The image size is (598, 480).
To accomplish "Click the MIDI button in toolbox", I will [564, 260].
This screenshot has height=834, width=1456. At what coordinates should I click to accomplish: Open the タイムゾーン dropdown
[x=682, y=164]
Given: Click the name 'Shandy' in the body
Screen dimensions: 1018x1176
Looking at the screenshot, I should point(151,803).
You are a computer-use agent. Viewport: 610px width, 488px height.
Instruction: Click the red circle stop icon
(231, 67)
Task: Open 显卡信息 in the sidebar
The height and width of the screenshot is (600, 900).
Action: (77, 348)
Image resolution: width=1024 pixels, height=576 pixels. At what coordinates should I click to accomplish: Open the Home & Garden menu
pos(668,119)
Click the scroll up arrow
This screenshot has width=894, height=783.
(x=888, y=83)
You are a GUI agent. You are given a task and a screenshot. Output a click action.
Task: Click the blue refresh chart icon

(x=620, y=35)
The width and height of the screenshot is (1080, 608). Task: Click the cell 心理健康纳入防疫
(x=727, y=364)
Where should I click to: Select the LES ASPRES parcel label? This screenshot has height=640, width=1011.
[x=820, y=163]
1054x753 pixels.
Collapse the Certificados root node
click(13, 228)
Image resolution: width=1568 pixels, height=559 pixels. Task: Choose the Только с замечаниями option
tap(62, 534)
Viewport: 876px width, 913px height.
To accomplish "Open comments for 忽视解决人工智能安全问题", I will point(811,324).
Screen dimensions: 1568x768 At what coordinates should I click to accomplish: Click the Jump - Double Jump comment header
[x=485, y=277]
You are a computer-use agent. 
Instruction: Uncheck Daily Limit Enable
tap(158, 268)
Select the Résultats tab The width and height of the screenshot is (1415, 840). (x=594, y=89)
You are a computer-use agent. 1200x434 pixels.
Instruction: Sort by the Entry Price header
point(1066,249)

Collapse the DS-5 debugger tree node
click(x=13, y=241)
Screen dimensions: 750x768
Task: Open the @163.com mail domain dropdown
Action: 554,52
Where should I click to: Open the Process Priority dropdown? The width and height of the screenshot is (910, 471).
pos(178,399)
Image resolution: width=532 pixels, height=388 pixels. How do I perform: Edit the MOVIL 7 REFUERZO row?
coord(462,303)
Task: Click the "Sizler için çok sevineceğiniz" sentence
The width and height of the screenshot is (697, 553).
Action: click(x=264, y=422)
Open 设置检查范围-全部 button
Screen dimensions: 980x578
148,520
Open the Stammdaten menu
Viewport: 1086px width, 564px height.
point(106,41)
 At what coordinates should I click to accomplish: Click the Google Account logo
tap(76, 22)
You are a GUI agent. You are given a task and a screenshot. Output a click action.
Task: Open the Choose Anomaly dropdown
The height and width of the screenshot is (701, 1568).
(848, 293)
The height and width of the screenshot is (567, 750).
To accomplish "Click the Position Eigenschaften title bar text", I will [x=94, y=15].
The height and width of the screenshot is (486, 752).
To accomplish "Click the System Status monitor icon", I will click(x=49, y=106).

▶ Exercise requirements
Please copy the material exactly, line for line.

▶ Exercise result
The image size is (598, 480).
To accomplish "Click the MIDI button in toolbox", I will [564, 260].
This screenshot has height=834, width=1456. At what coordinates should I click to accomplish: Open the タイムゾーン dropdown
[x=682, y=164]
Given: Click the name 'Shandy' in the body
Screen dimensions: 1018x1176
Looking at the screenshot, I should point(151,803).
You are a computer-use agent. Viewport: 610px width, 488px height.
Instruction: Click the red circle stop icon
(231, 67)
Task: Open 显卡信息 in the sidebar
The height and width of the screenshot is (600, 900).
Action: (77, 348)
Image resolution: width=1024 pixels, height=576 pixels. At what coordinates should I click to accomplish: Open the Home & Garden menu
pos(668,119)
Click the scroll up arrow
This screenshot has width=894, height=783.
(x=888, y=83)
You are a GUI agent. You are given a task and a screenshot. Output a click action.
Task: Click the blue refresh chart icon

(x=620, y=35)
The width and height of the screenshot is (1080, 608). Task: Click the cell 心理健康纳入防疫
(x=727, y=364)
Where should I click to: Select the LES ASPRES parcel label? This screenshot has height=640, width=1011.
[x=820, y=163]
1054x753 pixels.
Collapse the Certificados root node
click(13, 228)
Image resolution: width=1568 pixels, height=559 pixels. Task: Choose the Только с замечаниями option
tap(62, 534)
Viewport: 876px width, 913px height.
To accomplish "Open comments for 忽视解决人工智能安全问题", I will point(811,324).
Screen dimensions: 1568x768 At what coordinates should I click to accomplish: Click the Jump - Double Jump comment header
[x=485, y=277]
You are a computer-use agent. 
Instruction: Uncheck Daily Limit Enable
tap(158, 268)
Select the Résultats tab The width and height of the screenshot is (1415, 840). (x=594, y=89)
You are a computer-use agent. 1200x434 pixels.
Instruction: Sort by the Entry Price header
point(1066,249)

Collapse the DS-5 debugger tree node
click(x=13, y=241)
Screen dimensions: 750x768
Task: Open the @163.com mail domain dropdown
Action: 554,52
Where should I click to: Open the Process Priority dropdown? The width and height of the screenshot is (910, 471).
pos(178,399)
Image resolution: width=532 pixels, height=388 pixels. How do I perform: Edit the MOVIL 7 REFUERZO row?
coord(462,303)
Task: Click the "Sizler için çok sevineceğiniz" sentence
The width and height of the screenshot is (697, 553).
Action: click(x=264, y=422)
Open 设置检查范围-全部 button
Screen dimensions: 980x578
148,520
Open the Stammdaten menu
Viewport: 1086px width, 564px height.
point(106,41)
 At what coordinates should I click to accomplish: Click the Google Account logo
tap(76, 22)
You are a GUI agent. You are given a task and a screenshot. Output a click action.
Task: Open the Choose Anomaly dropdown
The height and width of the screenshot is (701, 1568).
(848, 293)
The height and width of the screenshot is (567, 750).
To accomplish "Click the Position Eigenschaften title bar text", I will [x=94, y=15].
The height and width of the screenshot is (486, 752).
To accomplish "Click the System Status monitor icon", I will click(x=49, y=106).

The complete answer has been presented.